======== Data supplied ========

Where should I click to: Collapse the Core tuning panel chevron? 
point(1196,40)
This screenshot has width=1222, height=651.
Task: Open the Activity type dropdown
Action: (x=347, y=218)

========

### Directions for this task
Every entry above has to be returned exactly as written.

### Answer to this exercise
Where should I click to: Collapse the Core tuning panel chevron? 
point(1196,40)
This screenshot has width=1222, height=651.
Task: Open the Activity type dropdown
Action: (x=347, y=218)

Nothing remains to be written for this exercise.